25Die danach zurechenbaren Folgen wiegen schwer: Bei dem Eingriff als solchen handelte es sich um eine weitreichende Operation unter Vollnarkose. Die aus dem Eingriff folgende massive Beeinträchtigung der geschlechtlichen Identität wirkte und wirkt sich tagtäglich aus und betrifft alle Lebensbereiche der nunmehr fünfzigjährigen Klägerin. Diese hat sich in beiden Terminen vor der Kammer als sehr beeindruckt gezeigt. Überdies liegt es auf der Hand, dass sie in ganz erheblicher Weise betroffen war, als sie mit dem Behandlungsverlauf aus dem Jahr 1977 in allen Einzelheiten, die sich aus der Behandlungsdokumentation noch ergaben, insbesondere der teilweise wissentlichen Vorenthaltung von Informationen, konfrontiert worden ist, und dass die Auseinandersetzung hiermit und die Aufarbeitung noch andauern. Dass sie retrospektiv davon ausgeht, ein "Leben im falschen Geschlecht" geführt zu haben, ist ohne weiteres nachvollziehbar.

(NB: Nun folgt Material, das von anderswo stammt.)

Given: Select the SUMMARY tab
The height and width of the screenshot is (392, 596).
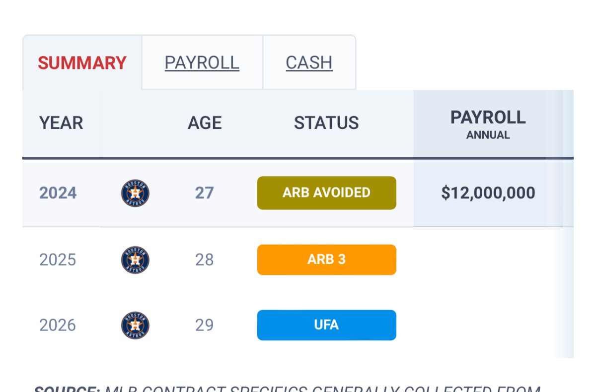Looking at the screenshot, I should (82, 63).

26Dabei verkennt die Kammer nicht, dass der Status quo kein unproblematischer und unbeschwerter gewesen ist, sondern eine gerade im Hinblick auf die geschlechtliche Identität schwierige Disposition vorlag. Gleichwohl stellt sich der Zustand der Klägerin hernach als von völlig anderer Qualität dar. Denn es handelte sich zunächst um eine therapiefähige Disposition mit einer Harnröhrendeviation als Nebenbefund. Der jetzige Zustand ist irreparabel und etwaige hormonelle oder chirurgische Maßnahmen können lediglich der Schadensminderung dienen, nicht jedoch einer auch nur ansatzweise kurativen Therapie.
27Zur Abgeltung dieser nachhaltigen, dauerhaften und weitreichenden Beeinträchtigungen sowohl der körperlichen Unversehrtheit als auch des Persönlichkeitsrechts der Klägerin hält die Kammer das begehrte Schmerzensgeld für angemessen. Die Beeinträchtigungen, die die Klägerin als Folge des rechtswidrigen Eingriffs zu erleiden hatte und noch erleiden wird, betreffen einen ganz wesentlichen Teil ihrer Persönlichkeit. Diese ist, was ihre geschlechtliche Identität betrifft, zu einem wesentlichen Teil massiv und unwiederbringlich geschädigt. Zudem ist zu berücksichtigen, dass die Beeinträchtigungen von der Klägerin sehr stark empfunden werden und nur durch die Zuerkennung eines erheblichen Schmerzensgeldbetrags ausgeglichen werden können. Einen Orientierungspunkt für dessen Bemessung bieten die in Fällen der ohne Einwilligung erfolgten Exstirpation der Gebärmutter in der Rechtsprechung zuerkannten Schmerzensgelder in einer Größenordnung von 20.000 € bis 50.000 € (LG Rostock, Urt. v. 03.07.1997, 10 O 14/97; OLG Düsseldorf, Urt. v. 01.12.1994, VersR 1995, 1316; OLG Oldenburg, Urt. v. 02.08.2006, 5 U 16/06). Diese Beträge waren im Hinblick auf das zu kompensierende Leid der Klägerin, das weit über dasjenige der in diesen Fällen betroffenen Patientinnen hinausgeht, erheblich aufzustocken.
28Die Zinsforderung ist aus §§ 291, 288 BGB gerechtfertigt. Ein früherer Zinsbeginn ist nicht dargelegt.
29Die prozessualen Nebenentscheidungen beruhen auf den §§ 92, 709 ZPO.